In China, there is an old saying: “Don’t let your children lose on the starting line.” It highlights parents’ desire to jumpstart their child’s early development. Especially in recent years, parents have become increasingly anxious about their children’s education, making it a trend to encourage children to participate in extracurricular activities from an early age. But is participating in extracurricular classes always advantageous for young children?
Recently, a study published in the prestigious Journal of School Psychology found that extracurricular activities don’t always improve a child’s skills or behaviour.

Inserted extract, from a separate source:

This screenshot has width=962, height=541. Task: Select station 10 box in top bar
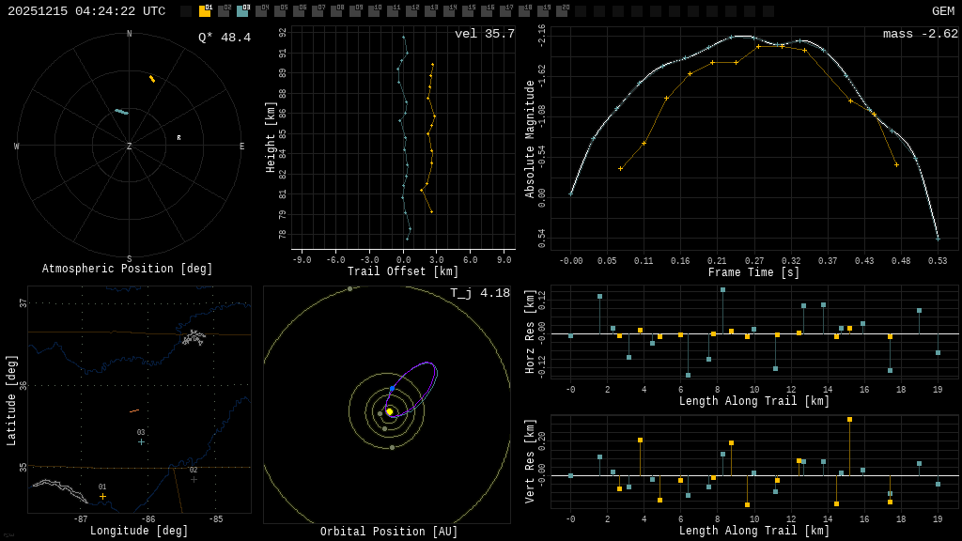pos(374,10)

The study was led by Dr Lixin Ren, an associate professor in the Academy of Future Education at Xi’an Jiaotong-Liverpool University, China. She says: “Children’s ability to manage and regulate their behaviour, and their attitude to learning, can affect the outcome of extracurricular activities. And the outcome depends on the range of activities, as well as the intensity – how often and for how long they take part.”
Dr Ren says: “I observed that many parents invest a significant amount of their family’s financial resources in extracurricular activities for preschool children. Therefore, I wanted to use scientific research to explore the role of these activities in child development and whether they are truly needed for young children.”
Focusing on behaviour
A child’s mathematical ability is often a major concern for Chinese parents. Dr Ren’s study looked at how extracurricular activities affected maths skills in 317 preschool children in Shanghai, China, between the ages of 3 and 6.

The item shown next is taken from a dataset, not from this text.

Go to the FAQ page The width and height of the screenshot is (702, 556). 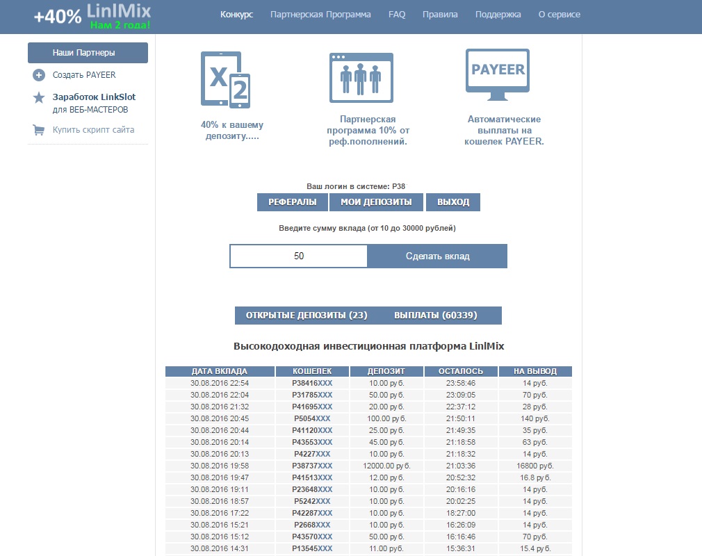397,15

The team found that the impact of extracurricular activities on children was dependent on several factors, particularly their behavioural regulation abilities and approaches to learning.
Dr Ren explains: “Essential behavioural regulation skills include focusing and maintaining attention on tasks, following instructions, tuning out irrelevant information, and inhibiting inappropriate actions. Approaches to learning describe a child’s initiative, persistence, curiosity, and motivation in learning situations.
“We found that for children with poor behavioural regulation or less positive approaches to learning, actively participating in a wide range of activities can improve their early mathematical skills.
“This may be because children with poorer self-regulation skills require structured, organised, and managed learning environments. However, for children with good behavioural regulation or positive approaches to learning, the effects of extracurricular activities are not significant,” continues Dr Ren.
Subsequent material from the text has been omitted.